Return, word for word, the line containing "Task: Open the Website shared folder icon" and every line after it through the last line of the records below.

(Data entries)
======
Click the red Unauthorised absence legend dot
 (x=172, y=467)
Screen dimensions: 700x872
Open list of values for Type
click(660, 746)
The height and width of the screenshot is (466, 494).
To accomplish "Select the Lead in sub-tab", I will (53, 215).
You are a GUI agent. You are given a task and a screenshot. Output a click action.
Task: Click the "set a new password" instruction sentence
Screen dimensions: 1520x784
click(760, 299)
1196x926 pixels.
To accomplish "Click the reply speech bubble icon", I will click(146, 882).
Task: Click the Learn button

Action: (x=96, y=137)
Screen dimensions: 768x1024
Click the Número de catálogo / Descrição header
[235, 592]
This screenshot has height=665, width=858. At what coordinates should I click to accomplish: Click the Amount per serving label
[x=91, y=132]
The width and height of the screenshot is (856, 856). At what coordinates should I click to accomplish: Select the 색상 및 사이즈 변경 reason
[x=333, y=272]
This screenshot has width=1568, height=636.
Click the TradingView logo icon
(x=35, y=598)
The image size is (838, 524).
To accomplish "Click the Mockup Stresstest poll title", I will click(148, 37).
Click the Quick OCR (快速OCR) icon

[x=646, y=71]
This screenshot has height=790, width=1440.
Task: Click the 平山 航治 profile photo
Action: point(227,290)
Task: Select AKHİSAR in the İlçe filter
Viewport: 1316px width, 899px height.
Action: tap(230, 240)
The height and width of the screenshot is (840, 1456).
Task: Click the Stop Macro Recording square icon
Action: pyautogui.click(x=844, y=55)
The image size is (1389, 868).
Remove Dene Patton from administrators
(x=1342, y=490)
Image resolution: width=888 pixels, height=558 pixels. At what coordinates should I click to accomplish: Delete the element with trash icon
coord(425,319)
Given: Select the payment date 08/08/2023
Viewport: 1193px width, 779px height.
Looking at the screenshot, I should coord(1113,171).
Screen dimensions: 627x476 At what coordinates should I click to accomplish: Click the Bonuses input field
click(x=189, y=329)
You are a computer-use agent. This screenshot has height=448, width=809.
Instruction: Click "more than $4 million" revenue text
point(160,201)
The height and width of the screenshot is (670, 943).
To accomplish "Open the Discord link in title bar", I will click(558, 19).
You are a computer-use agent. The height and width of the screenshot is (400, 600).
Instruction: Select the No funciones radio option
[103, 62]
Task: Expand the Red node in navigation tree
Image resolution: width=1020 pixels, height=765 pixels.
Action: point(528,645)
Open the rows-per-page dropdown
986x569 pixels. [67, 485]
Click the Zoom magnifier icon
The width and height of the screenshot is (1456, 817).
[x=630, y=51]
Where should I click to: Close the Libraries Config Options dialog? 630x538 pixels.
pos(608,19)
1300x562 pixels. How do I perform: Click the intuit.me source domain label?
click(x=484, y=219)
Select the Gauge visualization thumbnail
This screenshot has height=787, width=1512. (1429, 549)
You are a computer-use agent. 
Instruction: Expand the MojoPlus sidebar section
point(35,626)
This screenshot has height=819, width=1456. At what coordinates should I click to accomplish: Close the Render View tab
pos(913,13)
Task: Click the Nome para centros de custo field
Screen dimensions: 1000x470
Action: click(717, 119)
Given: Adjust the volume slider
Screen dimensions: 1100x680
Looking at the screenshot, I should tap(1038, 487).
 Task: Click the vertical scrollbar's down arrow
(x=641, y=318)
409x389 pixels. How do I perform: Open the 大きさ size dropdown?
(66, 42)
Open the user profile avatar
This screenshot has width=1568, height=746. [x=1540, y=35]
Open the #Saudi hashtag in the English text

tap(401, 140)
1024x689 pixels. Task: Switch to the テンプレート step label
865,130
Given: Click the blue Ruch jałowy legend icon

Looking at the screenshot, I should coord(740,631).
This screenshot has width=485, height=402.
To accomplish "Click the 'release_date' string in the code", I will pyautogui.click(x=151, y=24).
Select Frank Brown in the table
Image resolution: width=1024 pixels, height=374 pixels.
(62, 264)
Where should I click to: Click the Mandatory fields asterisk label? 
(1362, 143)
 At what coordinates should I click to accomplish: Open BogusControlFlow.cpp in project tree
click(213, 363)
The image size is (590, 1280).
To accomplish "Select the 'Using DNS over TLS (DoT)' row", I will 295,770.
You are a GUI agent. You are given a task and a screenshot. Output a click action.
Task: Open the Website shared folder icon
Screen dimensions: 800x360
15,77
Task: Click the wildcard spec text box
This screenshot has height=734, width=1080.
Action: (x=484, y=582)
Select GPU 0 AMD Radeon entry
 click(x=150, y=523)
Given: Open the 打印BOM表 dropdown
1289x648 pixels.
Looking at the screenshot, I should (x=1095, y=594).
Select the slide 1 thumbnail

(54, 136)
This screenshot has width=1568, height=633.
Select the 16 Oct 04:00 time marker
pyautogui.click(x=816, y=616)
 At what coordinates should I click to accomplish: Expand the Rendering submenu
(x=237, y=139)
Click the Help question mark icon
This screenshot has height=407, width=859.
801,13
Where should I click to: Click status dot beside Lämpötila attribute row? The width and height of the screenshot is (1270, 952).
======
• [RESULT OF THE EXERCISE]:
Task: Open the Website shared folder icon
Screen dimensions: 800x360
15,77
Task: Click the wildcard spec text box
This screenshot has height=734, width=1080.
Action: (x=484, y=582)
Select GPU 0 AMD Radeon entry
 click(x=150, y=523)
Given: Open the 打印BOM表 dropdown
1289x648 pixels.
Looking at the screenshot, I should (x=1095, y=594).
Select the slide 1 thumbnail

(54, 136)
This screenshot has width=1568, height=633.
Select the 16 Oct 04:00 time marker
pyautogui.click(x=816, y=616)
 At what coordinates should I click to accomplish: Expand the Rendering submenu
(x=237, y=139)
Click the Help question mark icon
This screenshot has height=407, width=859.
801,13
Where should I click to: Click status dot beside Lämpötila attribute row? The width and height of the screenshot is (1270, 952).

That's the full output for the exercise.